Storten en verbranden

Hoeveel asbest is er al gestort?

De gestorte hoeveelheiden van beide categorieën van asbest.


Asbesthoudend afval mag in Vlaanderen tot 2020 alleen gestort worden op een daarvoor vergunde stortplaats. Op dit moment is er nog geen andere grootschalige verwerking mogelijk. Asbest is een heel stabiele minerale vezel. Er is een hoge temperatuur en dus veel energie nodig om de vezel te ontbinden.


Hoe wordt asbestafval onderverdeeld?


Asbesthoudend afval wordt onderverdeeld in twee categorieën: afval met hechtgebonden asbest en ander asbestafval.

* Asbestcementafval (golfplaten, dak- en muurleien, buizen, luchtkanalen, tussenschotten en dergelijke) vormt het grootste deel van het afval met hechtgebonden asbest.
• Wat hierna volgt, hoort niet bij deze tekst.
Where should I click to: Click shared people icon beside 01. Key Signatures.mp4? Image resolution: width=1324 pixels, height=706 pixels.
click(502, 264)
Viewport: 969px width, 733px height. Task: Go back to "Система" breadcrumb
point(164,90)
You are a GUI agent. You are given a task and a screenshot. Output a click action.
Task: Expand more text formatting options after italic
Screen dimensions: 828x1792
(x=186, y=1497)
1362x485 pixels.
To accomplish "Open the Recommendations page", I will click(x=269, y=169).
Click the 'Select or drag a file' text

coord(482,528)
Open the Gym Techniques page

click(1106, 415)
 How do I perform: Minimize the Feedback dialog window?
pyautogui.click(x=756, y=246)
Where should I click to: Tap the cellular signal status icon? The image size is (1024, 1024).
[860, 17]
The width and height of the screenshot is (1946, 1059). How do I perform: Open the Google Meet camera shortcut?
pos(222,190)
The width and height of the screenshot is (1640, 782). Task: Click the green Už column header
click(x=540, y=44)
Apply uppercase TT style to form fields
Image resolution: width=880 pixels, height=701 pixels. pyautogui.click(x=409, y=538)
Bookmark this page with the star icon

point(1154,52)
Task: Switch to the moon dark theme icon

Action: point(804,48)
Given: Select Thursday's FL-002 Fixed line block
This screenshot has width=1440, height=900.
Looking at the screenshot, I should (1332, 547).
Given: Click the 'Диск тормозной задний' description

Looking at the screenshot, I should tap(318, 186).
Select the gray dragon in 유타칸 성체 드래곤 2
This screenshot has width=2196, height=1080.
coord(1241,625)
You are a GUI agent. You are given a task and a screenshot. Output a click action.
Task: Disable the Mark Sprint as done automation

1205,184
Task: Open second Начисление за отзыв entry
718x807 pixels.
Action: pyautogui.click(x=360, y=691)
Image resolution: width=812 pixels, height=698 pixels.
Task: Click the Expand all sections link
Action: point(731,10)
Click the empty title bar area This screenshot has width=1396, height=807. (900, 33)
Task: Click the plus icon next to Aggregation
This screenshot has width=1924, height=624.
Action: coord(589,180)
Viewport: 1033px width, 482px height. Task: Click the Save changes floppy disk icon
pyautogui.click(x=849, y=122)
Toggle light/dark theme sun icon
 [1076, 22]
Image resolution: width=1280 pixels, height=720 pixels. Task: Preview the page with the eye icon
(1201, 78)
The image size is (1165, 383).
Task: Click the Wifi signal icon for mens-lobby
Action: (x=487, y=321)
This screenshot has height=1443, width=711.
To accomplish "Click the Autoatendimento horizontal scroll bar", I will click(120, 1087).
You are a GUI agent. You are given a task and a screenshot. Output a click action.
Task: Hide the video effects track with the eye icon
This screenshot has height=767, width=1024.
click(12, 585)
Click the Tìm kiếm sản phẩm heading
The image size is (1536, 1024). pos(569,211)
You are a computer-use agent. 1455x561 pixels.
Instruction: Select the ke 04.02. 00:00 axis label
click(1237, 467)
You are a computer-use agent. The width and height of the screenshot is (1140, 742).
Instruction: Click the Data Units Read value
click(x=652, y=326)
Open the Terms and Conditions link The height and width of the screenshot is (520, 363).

* Het ander asbestafval heeft een heel gevarieerde samenstelling. Het gaat bijvoorbeeld om spuitasbest, asbesthoudende isolatie, metalen met asbest, asbesthoudende verpakkingen en werkkleding. Over het algemeen zijn de asbestvezels in dit afval weinig gebonden. Het afval kan zelfs bestaan uit vrije (ongebonden) asbestvezels.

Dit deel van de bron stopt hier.